Remove all occurrences of a word from a given string using Z-algorithm


This article delves into an interesting string manipulation problem: "Remove all occurrences of a word from a given string using Z-algorithm". This problem serves as an excellent use case for the Z-algorithm, highlighting its efficacy in pattern searching problems. Let's explore in detail.

Problem Statement

Given a string S and a word W, the task is to remove all occurrences of W from S using the Z-algorithm.

Understanding the Problem

Consider a string S = "HelloWorldHelloWorld" and a word W = "World". The goal is to remove all occurrences of W from S. Hence, the output would be "HelloHello".

Z-algorithm

The Z-algorithm finds all occurrences of a pattern in a text in linear time.
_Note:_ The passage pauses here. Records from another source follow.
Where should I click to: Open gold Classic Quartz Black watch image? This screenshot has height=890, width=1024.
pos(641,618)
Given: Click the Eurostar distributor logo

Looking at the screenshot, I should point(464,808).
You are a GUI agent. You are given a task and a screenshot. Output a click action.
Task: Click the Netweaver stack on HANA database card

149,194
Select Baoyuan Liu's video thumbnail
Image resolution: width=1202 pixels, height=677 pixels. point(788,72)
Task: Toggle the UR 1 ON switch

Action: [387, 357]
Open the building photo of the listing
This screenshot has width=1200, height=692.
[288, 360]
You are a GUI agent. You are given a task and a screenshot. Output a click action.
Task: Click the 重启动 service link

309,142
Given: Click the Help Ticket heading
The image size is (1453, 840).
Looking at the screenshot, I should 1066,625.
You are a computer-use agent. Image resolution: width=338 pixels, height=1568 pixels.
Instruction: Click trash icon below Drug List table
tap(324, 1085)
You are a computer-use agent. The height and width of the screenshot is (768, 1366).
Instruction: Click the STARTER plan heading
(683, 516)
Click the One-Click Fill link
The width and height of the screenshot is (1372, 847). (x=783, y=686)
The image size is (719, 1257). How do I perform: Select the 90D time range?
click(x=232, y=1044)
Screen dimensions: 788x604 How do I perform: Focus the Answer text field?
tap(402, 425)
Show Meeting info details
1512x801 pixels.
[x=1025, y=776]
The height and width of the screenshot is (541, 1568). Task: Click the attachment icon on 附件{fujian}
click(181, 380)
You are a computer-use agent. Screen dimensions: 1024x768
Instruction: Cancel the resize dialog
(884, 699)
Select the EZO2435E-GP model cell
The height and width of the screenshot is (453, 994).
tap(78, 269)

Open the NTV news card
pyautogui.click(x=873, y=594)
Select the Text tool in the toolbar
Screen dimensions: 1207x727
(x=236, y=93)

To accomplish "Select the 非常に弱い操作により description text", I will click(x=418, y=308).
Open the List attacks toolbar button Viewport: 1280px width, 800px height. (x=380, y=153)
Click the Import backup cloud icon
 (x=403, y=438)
It constructs an array (Z-array), where for a given index i, Z[i] represents the length of the longest substring starting from i which is also a prefix of the string.

Algorithmic Approach

Here are the steps to solve the problem −

  • Create a new string P = W + '$' + S.

  • Apply the Z-algorithm to P and construct the Z-array.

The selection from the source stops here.